Testing with a keyboard only is one of the most effective ways to find interaction bugs that visual testing misses. Focus management issues reveal themselves immediately. Race conditions in state transitions become visible because keyboard navigation is slower and more deliberate than mouse interaction. Components that open but do not close, menus that lose their state, forms that submit before validation — all of these appear during keyboard testing that might not appear during casual mouse-based testing.

Making keyboard testing a habit as part of development — not just accessibility testing, but interaction testing — improves the overall quality of the UI beyond the accessibility benefit.

The Accessibility Audit as Architecture Review

When I did the 1mg accessibility audit, the most important thing I learned was that the accessibility problems were not scattered randomly through the codebase. They clustered around specific architectural patterns:

• Every <div> used as an interactive element was both an accessibility violation and a component where the semantic meaning had been traded away
• Every component with inline event handlers that did not include keyboard event handlers was a place where interaction had been designed mouse-first and not revisited
• Every form field without a label was a place where the visual proximity of the label had been trusted instead of the explicit association

These patterns were systematic.
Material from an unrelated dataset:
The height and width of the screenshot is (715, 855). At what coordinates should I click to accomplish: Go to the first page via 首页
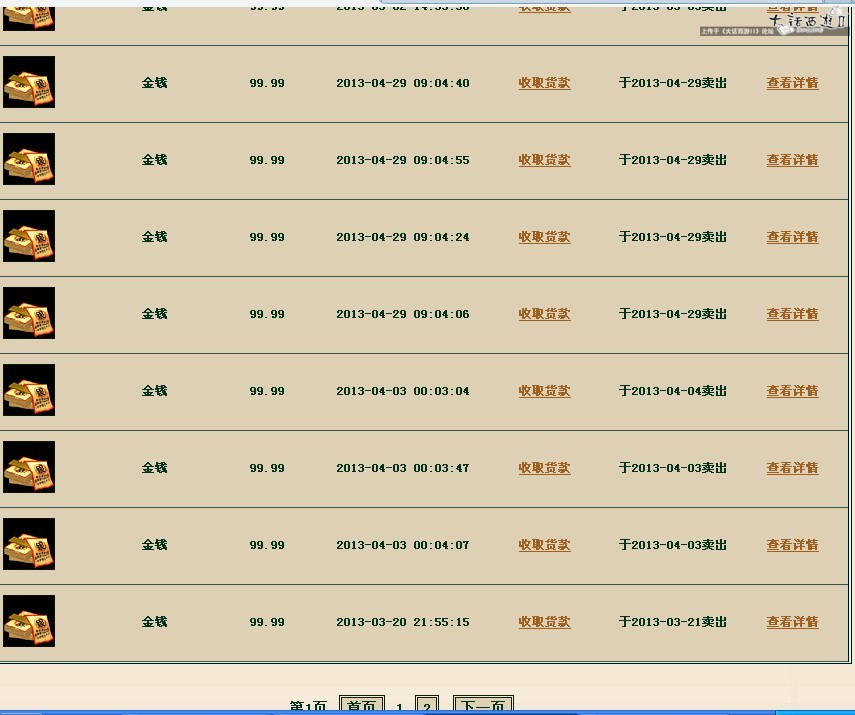coord(362,706)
Fixing them at the component level required identifying the system-level habit that produced them — the default of reaching for <div> instead of semantic elements, the default of not checking keyboard operability during development, the default of relying on visual layout instead of explicit associations.

The accessibility audit was, in effect, a review of the team’s defaults. Changing the accessibility of the application required changing the defaults, not just fixing the violations. That is an architectural change — a change to how every component is built, not just to which components are fixed.

Conclusion

Accessibility is not a feature that you add. It is a quality of the work — like performance, like maintainability, like testability. It is built in by default or it is absent by default, and reversing the default after the fact is expensive and incomplete.

The developers who build accessibly as a matter of course are not spending more time on accessibility than the developers who do not. They are spending that time distributed differently — in the decisions made at component creation rather than in the audits and retrofits that come later. The total time is similar. The result is dramatically different.

The users who benefit from accessible applications are not a niche. They are the billion people worldwide with disabilities, plus the much larger number of people with situational and temporary impairments, plus every person who uses a keyboard because it is faster, plus every person in a context where their dominant interaction mode is unavailable. That is not a special audience. That is the full range of human variability that your application will encounter over its lifetime.

Build for that range from the start. Not because a compliance requirement demands it. Not because an audit found violations. Because the work is not complete when it excludes the people who will try to use it.